Some others say that God performs miracles according to our faith, and when we ask without result the “fault” lies with us because we were not faithful enough, prayerful enough, or good enough. We didn’t pray the right way.
Yep, Donna and I have waded through all of that stuff. We’ve been on a journey of rediscovery and trust. As a result, our faith has grown to previously unknown levels. Now, rather than basing my faith on my own strength, ability, intellect, knowledge, understanding, wisdom, education, etc., my faith is based upon a simple trust in God, as it should have been all along.
I have come to think of faith on four practical levels.
Level One Faith: A Belief that God CAN Do the Miraculous
Both Donna and I grappled with faith questions as we navigated the disappointment of grief. I never deeply doubted that God could do anything, but I wasn’t sure he WOULD do the miraculous. A level one faith questions whether or not God is active on this earth. We observe pain and suffering in this world and we pose temporal explanations for the seemingly miraculous. We believe God can, but will he?
Level Two Faith: A Belief that God DOES do the Miraculous
The testimony of Scripture, the testimony of people we trust, and our own personal observations and recollections reinforce that God does do mighty things. At level two, a doubt remains as to whether or not God will move on our behalf, because we may not deserve it, but God does do miraculous things.
Level Three Faith: A Belief that God will do the Miraculous In and For Me
This has been a journey of trust. I do not know why God chooses to release his power to miraculously heal a dying person in one instance and withholds the power in another instance.
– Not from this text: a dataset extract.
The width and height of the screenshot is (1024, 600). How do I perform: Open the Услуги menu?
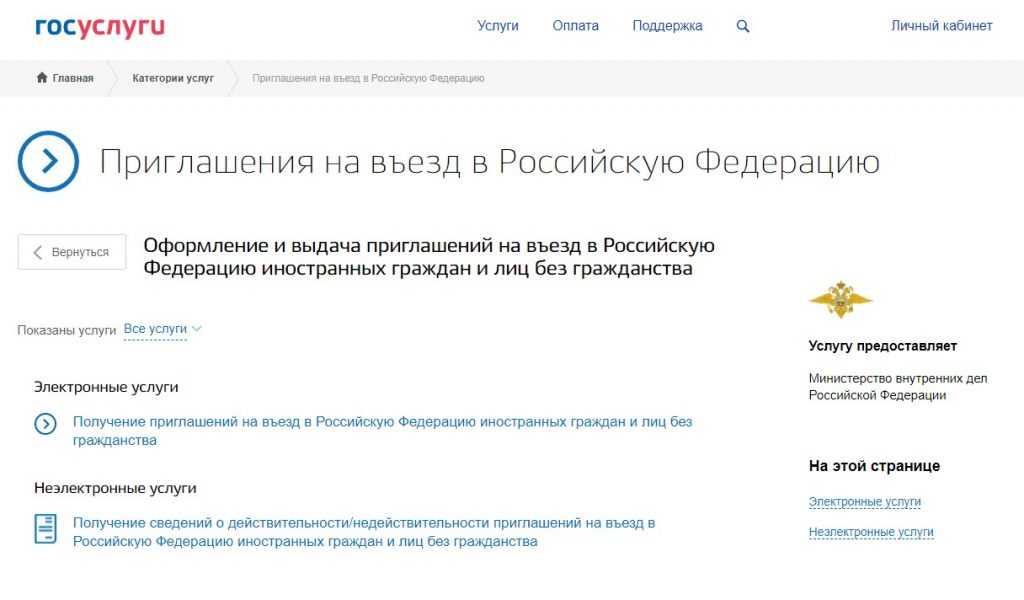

I can think of a hundred reasons why he might, but I choose to make it simple—I choose to walk faithfully with God and trust him. A level three faith brings me to the place of daring to believe that not only can God do great things, and not only does he do great things, but he does great things in my life. We will not understand everything, but God is motivated by love toward us.
This third level of faith requires trust. What I see or don’t see may trouble me, but when I place my trust in God, my perspectives change and my faith stabilizes.
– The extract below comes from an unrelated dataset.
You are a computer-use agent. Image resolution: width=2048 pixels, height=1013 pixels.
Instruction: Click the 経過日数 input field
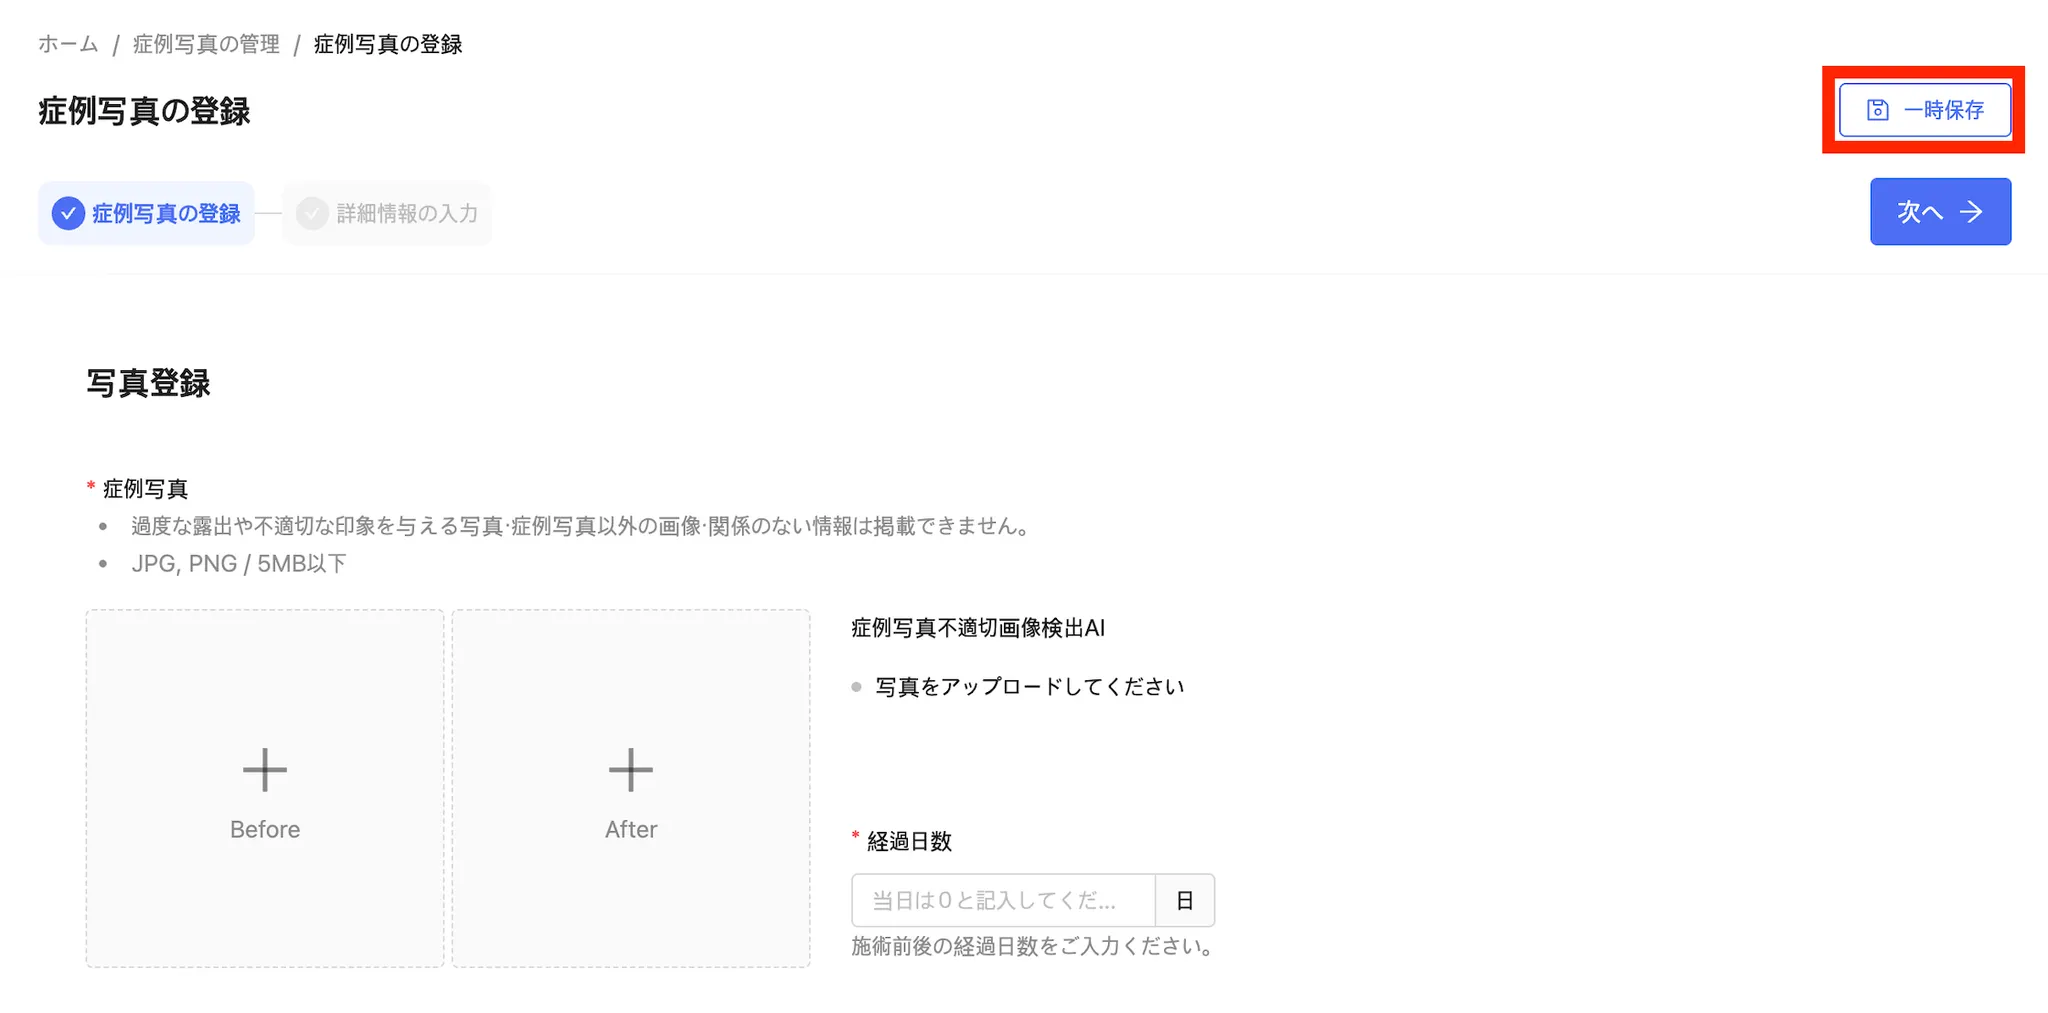[1003, 900]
Level Four Faith: A Belief that God will do the Miraculous Through Me
God and I are still working on the perfecting of a level four faith in me. A level four faith is NOT about seeking the miraculous, it is about being the miraculous. It is about being an instrument in God’s hands and participating in the simple yet miraculous transformation in the world around us.
Level four faith is living in the belief that God accepts me; he actually likes me, even when I do not. He is gracious and merciful. Discovery of a level four faith opens huge doors of opportunity, because it is only when I believe, truly believe that not only will God do great things, he calls us to participate in his divine nature (2 Peter 1:4). A level four faith requires obedient trust in God.
Donna and I want you to know that when you are shaken you don’t have to be destroyed. God really does work through the tough stuff to prove himself faithful. When you’re feeling beat up, challenged, hurt, or disillusioned, dare to believe that when we trust and grow in our faith we discover that…
… God CAN do mighty things,
… God DOES do mighty things,
… God will do mighty things in your life,
… and God will do mighty things through your life so you can realize his purpose and plan for your life.